RECORD EXTRACTS section start
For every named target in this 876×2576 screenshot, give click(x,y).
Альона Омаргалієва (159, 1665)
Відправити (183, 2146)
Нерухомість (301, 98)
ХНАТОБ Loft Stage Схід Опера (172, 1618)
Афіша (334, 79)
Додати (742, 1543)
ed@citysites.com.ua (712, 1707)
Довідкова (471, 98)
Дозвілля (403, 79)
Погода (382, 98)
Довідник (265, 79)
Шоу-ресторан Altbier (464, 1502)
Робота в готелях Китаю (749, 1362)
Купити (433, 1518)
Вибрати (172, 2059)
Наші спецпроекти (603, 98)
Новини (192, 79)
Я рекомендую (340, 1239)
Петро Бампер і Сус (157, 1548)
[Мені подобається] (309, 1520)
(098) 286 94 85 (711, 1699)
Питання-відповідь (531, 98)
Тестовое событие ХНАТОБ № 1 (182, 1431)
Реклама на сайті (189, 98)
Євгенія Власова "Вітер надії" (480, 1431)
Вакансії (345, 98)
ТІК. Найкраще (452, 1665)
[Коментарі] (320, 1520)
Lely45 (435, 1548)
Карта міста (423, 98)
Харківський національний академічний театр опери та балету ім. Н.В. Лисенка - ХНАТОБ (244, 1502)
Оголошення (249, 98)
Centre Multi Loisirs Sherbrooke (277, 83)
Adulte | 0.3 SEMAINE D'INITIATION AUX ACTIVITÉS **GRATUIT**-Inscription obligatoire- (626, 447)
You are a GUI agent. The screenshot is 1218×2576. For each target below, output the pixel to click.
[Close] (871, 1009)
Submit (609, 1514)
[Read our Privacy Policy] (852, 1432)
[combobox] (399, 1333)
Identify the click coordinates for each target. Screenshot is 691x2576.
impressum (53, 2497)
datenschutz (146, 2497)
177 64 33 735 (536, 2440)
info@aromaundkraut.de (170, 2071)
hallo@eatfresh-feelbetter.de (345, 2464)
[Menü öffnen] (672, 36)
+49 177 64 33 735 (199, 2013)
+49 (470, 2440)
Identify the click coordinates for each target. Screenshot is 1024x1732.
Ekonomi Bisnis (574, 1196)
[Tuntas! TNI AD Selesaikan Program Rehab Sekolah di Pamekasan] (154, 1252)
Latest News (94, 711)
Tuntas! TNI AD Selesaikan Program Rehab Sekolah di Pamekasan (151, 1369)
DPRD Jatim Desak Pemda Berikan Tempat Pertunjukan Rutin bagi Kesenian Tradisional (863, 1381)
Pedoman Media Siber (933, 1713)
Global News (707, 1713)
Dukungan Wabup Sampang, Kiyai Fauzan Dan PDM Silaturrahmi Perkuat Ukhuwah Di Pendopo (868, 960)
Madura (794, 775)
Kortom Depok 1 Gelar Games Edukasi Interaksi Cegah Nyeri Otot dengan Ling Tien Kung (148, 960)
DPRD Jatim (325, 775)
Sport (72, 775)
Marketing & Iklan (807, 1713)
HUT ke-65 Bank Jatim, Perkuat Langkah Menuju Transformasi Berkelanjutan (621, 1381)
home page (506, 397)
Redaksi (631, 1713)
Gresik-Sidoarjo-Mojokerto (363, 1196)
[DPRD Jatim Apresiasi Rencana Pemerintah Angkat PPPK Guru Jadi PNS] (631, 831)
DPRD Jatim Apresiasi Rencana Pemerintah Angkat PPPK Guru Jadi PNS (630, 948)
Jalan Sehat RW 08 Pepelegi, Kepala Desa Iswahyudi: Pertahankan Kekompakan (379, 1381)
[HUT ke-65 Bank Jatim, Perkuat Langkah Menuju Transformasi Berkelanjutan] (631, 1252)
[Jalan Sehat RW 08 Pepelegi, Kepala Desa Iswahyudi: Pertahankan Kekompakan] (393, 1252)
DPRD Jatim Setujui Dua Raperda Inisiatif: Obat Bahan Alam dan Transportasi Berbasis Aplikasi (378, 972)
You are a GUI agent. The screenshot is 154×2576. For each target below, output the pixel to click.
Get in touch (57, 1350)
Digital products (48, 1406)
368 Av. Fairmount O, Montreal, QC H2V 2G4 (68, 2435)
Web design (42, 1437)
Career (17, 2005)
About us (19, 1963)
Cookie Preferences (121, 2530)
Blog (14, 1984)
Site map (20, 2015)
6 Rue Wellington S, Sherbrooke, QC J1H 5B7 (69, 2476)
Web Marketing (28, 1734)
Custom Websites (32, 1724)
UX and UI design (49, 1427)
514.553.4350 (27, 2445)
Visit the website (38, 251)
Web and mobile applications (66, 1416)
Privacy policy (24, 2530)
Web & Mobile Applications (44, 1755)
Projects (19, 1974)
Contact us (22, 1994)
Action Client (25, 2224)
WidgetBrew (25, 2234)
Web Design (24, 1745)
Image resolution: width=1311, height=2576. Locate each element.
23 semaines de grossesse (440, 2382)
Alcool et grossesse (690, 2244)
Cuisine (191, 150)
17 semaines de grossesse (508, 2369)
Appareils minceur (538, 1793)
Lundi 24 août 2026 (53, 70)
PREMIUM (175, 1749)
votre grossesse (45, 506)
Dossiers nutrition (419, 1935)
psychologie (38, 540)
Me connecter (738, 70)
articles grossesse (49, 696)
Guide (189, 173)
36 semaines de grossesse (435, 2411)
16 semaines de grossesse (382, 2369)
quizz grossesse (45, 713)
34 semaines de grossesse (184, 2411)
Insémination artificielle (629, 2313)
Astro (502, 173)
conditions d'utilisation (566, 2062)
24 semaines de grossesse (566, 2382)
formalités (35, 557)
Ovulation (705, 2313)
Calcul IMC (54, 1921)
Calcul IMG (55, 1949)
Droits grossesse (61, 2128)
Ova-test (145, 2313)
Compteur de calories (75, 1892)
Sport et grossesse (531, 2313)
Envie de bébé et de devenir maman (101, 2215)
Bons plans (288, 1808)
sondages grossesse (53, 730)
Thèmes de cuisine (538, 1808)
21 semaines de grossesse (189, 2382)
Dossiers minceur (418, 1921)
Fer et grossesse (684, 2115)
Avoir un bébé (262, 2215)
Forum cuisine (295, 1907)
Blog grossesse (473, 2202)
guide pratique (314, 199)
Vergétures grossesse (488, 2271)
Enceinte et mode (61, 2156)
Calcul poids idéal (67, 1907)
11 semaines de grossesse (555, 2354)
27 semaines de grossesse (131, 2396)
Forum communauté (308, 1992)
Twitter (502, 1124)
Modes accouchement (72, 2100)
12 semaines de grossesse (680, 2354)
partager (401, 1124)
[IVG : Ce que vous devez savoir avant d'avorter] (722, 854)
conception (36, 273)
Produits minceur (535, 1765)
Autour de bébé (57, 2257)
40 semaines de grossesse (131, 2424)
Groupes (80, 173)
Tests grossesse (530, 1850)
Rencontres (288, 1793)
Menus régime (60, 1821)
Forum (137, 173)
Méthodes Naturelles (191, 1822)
RECORD EXTRACTS section end
▶ _YOUR TASK_
For the entries above, state how many lines contain the word "Dossiers". Provide the number by itself.

▶ _RESPONSE AREA_
2